= Pharan (village) =

Pharan (today Firan, arabic فيران DMG Fīrān) is a village in the South of the Sinai Peninsula (Egypt), located approximately 40 km from the coast and 50 km from El Tor, the modern name of the ancient Raithu.

== History ==
According to ancient tradition, Pharan, which was identified as the biblical Rephidim , was the site of the battle between the Israelites and the Amalek , who were blocking their passage. This battle is mentioned in Exodus 17, 10–15. Judging by coins found in the area, the settlement can be traced back to the 1st century BC. It therefore ran parallel to the Nabataean migration to Palestine, and for that reason, the Pharanites are considered a people related to the Nabataeans.
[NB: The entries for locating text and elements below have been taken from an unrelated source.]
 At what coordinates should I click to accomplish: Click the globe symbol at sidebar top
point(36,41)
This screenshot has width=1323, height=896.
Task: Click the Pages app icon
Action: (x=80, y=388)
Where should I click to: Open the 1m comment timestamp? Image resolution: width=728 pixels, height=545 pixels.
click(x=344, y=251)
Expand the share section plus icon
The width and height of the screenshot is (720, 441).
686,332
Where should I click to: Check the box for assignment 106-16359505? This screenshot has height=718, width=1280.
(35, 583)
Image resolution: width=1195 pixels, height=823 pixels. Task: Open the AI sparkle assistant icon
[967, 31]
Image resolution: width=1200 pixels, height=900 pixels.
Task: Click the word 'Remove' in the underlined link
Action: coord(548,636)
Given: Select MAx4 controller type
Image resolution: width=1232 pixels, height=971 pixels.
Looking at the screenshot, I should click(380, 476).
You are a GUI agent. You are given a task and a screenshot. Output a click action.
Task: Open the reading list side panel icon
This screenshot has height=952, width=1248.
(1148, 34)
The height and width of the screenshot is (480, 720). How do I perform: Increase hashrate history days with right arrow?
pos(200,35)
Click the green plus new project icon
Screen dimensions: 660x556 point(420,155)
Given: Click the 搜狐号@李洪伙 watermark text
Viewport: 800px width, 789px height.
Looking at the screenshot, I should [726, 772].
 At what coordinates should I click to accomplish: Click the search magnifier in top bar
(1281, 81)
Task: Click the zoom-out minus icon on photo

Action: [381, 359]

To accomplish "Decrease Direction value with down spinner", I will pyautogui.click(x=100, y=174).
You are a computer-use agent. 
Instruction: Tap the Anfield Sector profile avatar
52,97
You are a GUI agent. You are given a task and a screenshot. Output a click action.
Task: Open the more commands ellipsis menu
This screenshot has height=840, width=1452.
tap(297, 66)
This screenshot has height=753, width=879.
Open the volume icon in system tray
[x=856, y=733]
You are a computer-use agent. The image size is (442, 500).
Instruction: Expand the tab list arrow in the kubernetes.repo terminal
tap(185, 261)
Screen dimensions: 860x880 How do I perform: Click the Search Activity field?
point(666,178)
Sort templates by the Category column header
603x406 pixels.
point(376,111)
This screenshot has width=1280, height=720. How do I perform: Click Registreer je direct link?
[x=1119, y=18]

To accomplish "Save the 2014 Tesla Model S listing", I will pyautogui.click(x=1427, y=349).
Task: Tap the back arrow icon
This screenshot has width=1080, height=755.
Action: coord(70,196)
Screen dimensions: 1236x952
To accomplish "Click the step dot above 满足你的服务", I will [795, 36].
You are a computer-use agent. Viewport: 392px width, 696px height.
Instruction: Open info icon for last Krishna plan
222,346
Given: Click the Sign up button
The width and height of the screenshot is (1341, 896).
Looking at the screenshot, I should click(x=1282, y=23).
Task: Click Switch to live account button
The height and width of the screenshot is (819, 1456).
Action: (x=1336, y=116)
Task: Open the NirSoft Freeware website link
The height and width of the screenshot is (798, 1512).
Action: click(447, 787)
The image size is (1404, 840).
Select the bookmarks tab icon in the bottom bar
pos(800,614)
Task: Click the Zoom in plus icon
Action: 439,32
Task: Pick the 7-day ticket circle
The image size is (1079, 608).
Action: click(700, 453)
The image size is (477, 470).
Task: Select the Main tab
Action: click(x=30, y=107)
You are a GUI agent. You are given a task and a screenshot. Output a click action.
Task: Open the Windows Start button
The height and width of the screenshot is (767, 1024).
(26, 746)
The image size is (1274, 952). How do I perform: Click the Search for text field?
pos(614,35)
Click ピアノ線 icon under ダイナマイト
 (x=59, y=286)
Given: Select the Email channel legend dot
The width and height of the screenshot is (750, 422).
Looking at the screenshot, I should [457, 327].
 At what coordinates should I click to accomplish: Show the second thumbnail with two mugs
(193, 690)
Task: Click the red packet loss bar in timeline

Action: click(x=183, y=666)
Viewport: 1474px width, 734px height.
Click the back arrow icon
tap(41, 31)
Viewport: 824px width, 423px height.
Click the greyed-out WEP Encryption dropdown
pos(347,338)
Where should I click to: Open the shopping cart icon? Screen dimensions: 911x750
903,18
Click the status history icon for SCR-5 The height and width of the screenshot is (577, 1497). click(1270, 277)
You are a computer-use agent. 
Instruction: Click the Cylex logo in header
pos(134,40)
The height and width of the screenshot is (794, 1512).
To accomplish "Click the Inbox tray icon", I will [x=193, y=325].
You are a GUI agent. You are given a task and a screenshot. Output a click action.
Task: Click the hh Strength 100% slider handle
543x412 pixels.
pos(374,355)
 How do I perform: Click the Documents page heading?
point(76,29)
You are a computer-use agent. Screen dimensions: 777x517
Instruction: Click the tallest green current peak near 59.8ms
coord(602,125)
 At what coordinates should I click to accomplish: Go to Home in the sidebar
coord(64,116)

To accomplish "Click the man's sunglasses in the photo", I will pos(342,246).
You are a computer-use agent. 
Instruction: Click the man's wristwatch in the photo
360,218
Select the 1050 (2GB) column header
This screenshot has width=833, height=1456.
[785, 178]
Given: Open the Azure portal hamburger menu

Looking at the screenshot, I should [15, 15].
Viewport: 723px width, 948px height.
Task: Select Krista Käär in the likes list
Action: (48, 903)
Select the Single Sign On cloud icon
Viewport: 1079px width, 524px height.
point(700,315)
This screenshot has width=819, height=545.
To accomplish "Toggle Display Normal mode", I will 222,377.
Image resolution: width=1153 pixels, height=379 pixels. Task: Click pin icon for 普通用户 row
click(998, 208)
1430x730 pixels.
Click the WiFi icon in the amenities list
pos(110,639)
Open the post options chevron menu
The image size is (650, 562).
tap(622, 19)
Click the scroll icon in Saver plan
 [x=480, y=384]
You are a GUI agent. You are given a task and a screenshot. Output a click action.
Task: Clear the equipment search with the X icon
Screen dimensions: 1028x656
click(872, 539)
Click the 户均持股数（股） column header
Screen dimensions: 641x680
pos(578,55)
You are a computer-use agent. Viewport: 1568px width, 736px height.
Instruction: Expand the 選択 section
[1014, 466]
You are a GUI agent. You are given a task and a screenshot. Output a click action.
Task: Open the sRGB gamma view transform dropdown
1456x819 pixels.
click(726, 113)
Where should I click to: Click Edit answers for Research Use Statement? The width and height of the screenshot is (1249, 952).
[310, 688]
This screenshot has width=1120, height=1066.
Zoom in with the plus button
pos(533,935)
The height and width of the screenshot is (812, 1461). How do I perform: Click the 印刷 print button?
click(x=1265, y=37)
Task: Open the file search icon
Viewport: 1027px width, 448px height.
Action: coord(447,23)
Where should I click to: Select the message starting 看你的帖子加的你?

Around the middle of the 4th century AD, the population of the city was Christianized and later that century, was declared a bishop's see. In the two or three generations after the Islamic conquest of the Sinai peninsula 639 AD, the inhabitants gave up the city of Pharan and likely became nomads. After the removal of the last ecumenical bishop following the Third Council of Constantinople in 681 AD, the episcopal office went to the Abbot of Saint Catherine's Monastery, who holds it to this day. The diocese was fused with the neighboring diocese of Raithu into the Church of Sinai, which encompasses the whole Sinai peninsula. In the Latin Church, the diocese was rebuilt in 1933 as the Titular See of Pharan of the Roman Catholic Church.